» **Exercise goal**
Continue the antiflatulent article from the point where it stops.

» **Passage**

= Antiflatulent =

Drug used to prevent flatulence

An antiflatulent or deflatulent is a drug used for the alleviation or prevention of flatulence, excessive intestinal gas.

==Mechanisms of action==
=== Preventing gas ===
- Enzymes – Enzyme-based dietary supplements break down indigestible substances and prevent these substances from reaching the large intestine intact – where anaerobic bacteria produce gas. Substances indigestible by humans are usually present in foods associated with flatulence, like beans. When these substances reach the large intestine intact, they may be fermented by intestinal bacteria, thereby causing gas production. These supplements are usually taken with foods associated with flatulence. It is important to take the appropriate enzyme with the appropriate food. When consuming beans and other vegetables high in complex carbohydrates, it may be helpful to take a product that contains alpha-galactosidase, such as Beano or kombu. Additionally, for individuals with lactose intolerance, taking a lactase-containing product with lactose-containing foodstuffs may reduce flatulence.
- Herbal inhibitors – Many herbal substances have been observed since antiquity for reducing flatulence, particularly gas from eating legumes. Cloves, nutmeg, cinnamon, and garlic are potent in reducing gas. The potency of garlic increases when heated, whereas the potency of cinnamon decreases. Other spices have a lesser effect in reducing gas, including turmeric, black pepper, asafoetida and ginger. Other common Indian spices, aniseed, ajowan, and cardamom do not inhibit gas production, in fact they exacerbate it significantly. In contrast, cumin has been shown to reduce bloating and alleviate other gastrointestinal ailments.

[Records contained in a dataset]
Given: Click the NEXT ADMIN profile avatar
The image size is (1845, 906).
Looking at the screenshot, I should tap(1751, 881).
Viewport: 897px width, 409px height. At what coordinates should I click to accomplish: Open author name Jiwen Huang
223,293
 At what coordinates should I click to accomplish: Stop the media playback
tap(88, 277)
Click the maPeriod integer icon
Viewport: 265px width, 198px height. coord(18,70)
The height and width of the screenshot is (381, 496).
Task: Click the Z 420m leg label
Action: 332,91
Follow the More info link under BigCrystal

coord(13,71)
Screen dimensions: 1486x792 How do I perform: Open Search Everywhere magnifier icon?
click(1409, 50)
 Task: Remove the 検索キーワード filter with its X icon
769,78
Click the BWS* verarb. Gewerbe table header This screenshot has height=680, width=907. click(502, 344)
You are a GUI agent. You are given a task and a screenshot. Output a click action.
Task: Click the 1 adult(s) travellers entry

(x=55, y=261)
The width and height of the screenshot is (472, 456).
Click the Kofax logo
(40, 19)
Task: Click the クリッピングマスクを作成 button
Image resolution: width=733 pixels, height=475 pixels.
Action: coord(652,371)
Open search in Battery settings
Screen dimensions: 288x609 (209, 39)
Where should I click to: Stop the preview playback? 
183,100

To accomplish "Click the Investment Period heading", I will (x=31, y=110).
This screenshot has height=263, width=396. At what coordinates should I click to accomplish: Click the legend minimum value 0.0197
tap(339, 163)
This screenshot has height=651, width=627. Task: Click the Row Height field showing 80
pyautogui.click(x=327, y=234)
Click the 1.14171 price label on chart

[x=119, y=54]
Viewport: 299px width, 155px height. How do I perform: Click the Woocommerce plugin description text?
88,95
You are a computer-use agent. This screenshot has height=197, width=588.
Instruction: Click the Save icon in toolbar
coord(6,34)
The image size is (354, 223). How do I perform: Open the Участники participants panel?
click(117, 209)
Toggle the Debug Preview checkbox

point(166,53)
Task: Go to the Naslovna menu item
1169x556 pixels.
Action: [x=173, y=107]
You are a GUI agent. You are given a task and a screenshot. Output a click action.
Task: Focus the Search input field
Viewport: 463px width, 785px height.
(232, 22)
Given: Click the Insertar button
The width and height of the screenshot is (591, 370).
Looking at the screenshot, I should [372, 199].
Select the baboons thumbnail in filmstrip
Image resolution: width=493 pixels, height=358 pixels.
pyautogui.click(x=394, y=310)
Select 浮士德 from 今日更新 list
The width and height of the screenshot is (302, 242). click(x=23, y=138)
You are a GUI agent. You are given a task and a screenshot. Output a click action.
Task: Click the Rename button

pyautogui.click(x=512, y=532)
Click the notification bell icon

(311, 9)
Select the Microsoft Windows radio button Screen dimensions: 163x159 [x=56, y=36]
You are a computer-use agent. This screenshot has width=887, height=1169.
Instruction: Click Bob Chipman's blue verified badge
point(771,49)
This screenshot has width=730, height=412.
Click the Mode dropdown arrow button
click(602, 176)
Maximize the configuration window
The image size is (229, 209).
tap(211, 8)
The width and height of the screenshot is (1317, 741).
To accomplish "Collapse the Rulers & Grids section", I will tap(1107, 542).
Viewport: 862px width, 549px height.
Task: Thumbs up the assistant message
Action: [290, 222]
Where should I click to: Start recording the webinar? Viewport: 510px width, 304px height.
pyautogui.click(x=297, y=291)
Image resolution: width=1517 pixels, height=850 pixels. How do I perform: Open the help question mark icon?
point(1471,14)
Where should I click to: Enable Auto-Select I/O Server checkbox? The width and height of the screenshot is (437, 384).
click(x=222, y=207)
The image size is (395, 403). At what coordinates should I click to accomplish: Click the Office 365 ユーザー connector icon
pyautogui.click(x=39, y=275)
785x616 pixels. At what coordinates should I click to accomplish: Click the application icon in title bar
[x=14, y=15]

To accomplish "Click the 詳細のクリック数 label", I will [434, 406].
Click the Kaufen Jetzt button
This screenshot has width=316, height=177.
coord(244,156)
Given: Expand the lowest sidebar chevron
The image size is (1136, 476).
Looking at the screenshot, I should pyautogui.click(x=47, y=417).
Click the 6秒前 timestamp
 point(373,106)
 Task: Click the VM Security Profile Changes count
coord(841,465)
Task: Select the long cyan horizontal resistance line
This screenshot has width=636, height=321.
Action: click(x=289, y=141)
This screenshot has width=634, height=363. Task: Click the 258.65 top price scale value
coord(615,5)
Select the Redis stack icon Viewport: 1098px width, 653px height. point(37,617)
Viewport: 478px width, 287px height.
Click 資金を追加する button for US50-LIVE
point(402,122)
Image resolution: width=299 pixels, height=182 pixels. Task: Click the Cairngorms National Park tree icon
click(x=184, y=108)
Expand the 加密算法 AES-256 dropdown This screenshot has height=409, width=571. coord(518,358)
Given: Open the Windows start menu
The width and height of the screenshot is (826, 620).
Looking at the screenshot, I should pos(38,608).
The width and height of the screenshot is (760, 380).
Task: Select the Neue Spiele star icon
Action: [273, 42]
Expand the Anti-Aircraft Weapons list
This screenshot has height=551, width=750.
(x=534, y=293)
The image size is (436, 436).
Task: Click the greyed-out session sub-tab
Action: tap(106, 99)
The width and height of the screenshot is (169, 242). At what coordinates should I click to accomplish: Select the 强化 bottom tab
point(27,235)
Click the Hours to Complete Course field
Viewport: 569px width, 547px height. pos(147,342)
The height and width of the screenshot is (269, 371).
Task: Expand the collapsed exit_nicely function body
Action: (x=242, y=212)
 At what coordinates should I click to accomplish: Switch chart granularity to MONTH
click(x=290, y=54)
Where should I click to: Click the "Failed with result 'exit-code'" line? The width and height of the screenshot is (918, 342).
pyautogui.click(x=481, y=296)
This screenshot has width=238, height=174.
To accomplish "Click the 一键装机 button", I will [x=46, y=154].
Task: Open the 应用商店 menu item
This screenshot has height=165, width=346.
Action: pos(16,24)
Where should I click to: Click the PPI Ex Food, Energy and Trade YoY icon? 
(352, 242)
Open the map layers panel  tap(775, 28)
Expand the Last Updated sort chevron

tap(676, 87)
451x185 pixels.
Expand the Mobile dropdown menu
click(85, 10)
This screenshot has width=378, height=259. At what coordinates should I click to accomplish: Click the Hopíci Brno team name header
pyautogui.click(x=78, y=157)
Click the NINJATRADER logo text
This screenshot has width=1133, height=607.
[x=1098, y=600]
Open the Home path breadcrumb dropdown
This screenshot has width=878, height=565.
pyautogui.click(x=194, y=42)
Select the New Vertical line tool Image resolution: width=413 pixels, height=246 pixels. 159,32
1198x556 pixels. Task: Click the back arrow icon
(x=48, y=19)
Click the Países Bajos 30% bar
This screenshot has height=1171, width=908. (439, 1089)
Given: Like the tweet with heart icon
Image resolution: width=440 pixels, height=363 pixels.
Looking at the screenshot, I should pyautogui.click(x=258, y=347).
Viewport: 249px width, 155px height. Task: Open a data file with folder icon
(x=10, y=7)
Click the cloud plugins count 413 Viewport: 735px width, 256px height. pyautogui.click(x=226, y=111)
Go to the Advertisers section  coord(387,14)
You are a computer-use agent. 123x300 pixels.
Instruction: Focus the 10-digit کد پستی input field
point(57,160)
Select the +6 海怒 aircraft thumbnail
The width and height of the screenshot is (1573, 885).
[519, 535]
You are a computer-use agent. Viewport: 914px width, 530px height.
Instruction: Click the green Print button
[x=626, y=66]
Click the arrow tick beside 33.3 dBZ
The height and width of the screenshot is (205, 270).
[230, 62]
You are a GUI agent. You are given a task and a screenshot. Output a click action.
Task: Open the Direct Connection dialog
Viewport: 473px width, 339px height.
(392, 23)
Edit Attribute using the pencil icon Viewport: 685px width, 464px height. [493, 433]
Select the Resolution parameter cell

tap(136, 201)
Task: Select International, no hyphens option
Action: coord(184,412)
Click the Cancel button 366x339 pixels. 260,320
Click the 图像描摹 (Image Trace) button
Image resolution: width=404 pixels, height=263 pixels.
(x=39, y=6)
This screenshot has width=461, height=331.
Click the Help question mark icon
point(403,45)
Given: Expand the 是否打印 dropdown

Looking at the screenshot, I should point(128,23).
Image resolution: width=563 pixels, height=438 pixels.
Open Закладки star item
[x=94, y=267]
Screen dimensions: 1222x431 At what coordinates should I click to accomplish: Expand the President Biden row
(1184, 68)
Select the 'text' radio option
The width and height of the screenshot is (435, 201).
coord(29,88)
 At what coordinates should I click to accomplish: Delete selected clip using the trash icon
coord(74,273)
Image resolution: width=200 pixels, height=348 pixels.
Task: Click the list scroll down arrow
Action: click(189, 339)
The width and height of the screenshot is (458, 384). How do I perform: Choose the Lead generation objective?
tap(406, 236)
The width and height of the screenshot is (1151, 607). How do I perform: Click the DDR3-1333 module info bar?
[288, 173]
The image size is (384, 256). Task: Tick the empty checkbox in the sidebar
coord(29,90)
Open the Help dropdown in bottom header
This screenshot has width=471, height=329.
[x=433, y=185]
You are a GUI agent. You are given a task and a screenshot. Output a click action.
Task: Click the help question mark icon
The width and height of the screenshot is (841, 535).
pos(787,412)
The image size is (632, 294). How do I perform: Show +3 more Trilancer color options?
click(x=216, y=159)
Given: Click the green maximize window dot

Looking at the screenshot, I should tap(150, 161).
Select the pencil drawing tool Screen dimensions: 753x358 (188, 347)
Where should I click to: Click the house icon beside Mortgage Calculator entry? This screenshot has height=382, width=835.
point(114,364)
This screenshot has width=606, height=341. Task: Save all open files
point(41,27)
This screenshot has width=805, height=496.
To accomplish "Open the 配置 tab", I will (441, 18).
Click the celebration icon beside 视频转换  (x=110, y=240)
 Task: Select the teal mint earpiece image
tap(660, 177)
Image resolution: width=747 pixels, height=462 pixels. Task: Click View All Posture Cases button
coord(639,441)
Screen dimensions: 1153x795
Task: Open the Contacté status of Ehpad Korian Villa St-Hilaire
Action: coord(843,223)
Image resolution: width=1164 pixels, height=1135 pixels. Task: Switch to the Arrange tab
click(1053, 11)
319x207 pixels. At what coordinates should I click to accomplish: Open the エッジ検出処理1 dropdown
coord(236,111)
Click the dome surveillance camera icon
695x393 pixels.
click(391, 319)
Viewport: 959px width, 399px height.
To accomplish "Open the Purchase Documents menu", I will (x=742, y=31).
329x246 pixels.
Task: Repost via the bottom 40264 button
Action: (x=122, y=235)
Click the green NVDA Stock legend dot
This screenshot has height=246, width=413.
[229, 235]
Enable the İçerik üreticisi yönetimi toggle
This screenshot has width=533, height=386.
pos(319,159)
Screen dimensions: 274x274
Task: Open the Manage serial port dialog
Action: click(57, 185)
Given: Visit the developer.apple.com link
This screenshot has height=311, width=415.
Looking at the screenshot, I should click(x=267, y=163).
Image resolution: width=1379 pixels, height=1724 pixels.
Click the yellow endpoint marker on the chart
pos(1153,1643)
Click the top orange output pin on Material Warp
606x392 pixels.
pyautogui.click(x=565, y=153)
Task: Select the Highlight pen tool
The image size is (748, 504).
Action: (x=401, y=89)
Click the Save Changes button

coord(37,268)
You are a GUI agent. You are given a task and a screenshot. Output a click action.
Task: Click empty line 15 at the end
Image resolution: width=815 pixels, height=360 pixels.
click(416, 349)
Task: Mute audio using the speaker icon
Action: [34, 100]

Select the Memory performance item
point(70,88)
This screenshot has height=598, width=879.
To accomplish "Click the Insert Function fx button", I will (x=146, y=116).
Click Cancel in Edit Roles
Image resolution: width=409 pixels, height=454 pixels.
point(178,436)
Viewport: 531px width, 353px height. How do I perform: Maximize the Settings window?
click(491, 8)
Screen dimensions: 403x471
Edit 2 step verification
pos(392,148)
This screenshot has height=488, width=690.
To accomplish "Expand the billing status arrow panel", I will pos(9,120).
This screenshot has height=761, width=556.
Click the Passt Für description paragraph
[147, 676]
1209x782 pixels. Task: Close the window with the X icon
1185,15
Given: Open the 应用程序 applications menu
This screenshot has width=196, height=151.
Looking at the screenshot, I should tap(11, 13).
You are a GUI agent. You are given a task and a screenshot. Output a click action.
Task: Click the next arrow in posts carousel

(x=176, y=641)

» **Exercise answer**
=== Relieving gas ===
For the alleviation of flatulence, an antifoaming agent such as simethicone may be taken orally. This agent will coalesce the smaller gas bubbles into larger bubbles, thereby easing the release of gas within the gastrointestinal tract via burping or flatulence.

==Classification==

===Antifoaming agents===
- Simethicone (also marketed under the name "Gas-X" in some countries)

===Enzyme-based dietary supplements===
- Beano
- Lactase (brand Lactaid)

===Herbal antiflatulents===
- Epazote is claimed to have antiflatulent properties.
- Asafoetida reduces the growth of indigenous microflora in the gut thereby reducing flatulence.